Tips for Sharing Course Evaluation Data

Sharing students’ course evaluations is an important element of demonstrating your teaching effectiveness in the teaching portfolio.  While you should include the complete collection of your course evaluations in an appendix to the teaching portfolio, consider including a summary of your course evaluation data with a narrative that helps readers understand how you have reflected upon the data to improve your teaching effectiveness over time. 
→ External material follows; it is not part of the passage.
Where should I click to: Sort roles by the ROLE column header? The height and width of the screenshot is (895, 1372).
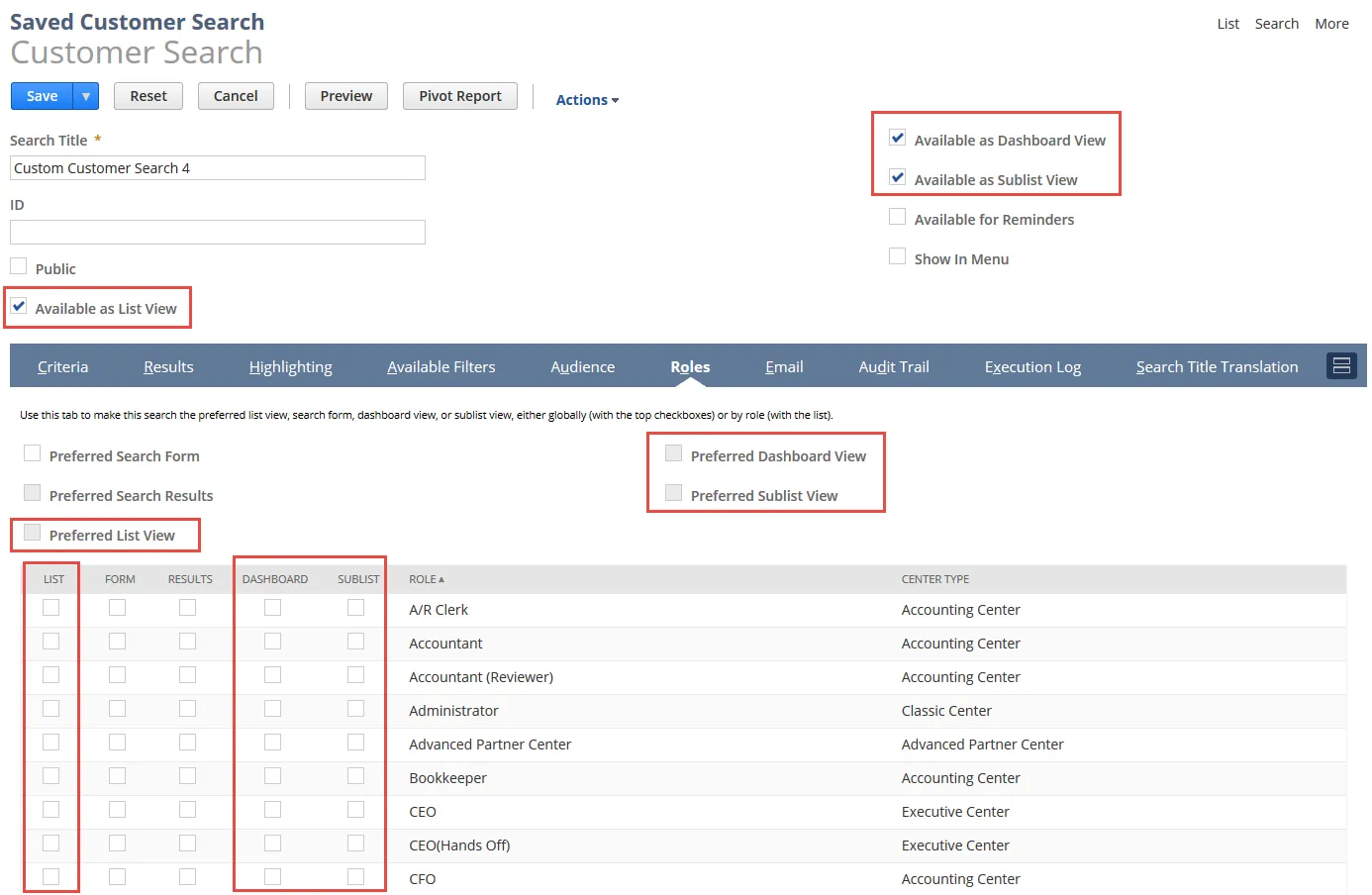[424, 579]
Summary chart of course evaluation (CIS) data

One way to create a compelling visual of your teaching progress over time is to plot that progress over several semesters. By laying out general items along a timeline, you can document trends in student evaluations (see Figure 1). If a single data point is out of line, its impact is lessened by the overview, and you may choose to discuss factors in that particular semester that could have contributed to the deviation.

Graph of CIS scores

 

Along with a visual that allows readers to quickly make sense of key aspects of your course evaluations over time, include a narrative that puts the data into context.  You may mention when you have taught new courses versus repeat courses, address changes in student population (large lecture courses versus small seminars, for example), or your attempt to try new teaching techniques and how that may have impacted students’ ratings. 

Sharing written comments

In addition to plotting cross-semester results, an instructor should address students’ written comments and provide an explanation of how these comments have informed teaching choices. You might arrange comments by theme that link to aspects of your teaching that you discuss in other parts of your portfolio.  Don’t shy away from including a selection of comments that demonstrate both areas of strength and areas for improvement.  Sharing negative comments gives you an opportunity to demonstrate how you address critical feedback and make meaningful changes to improve your teaching effectiveness.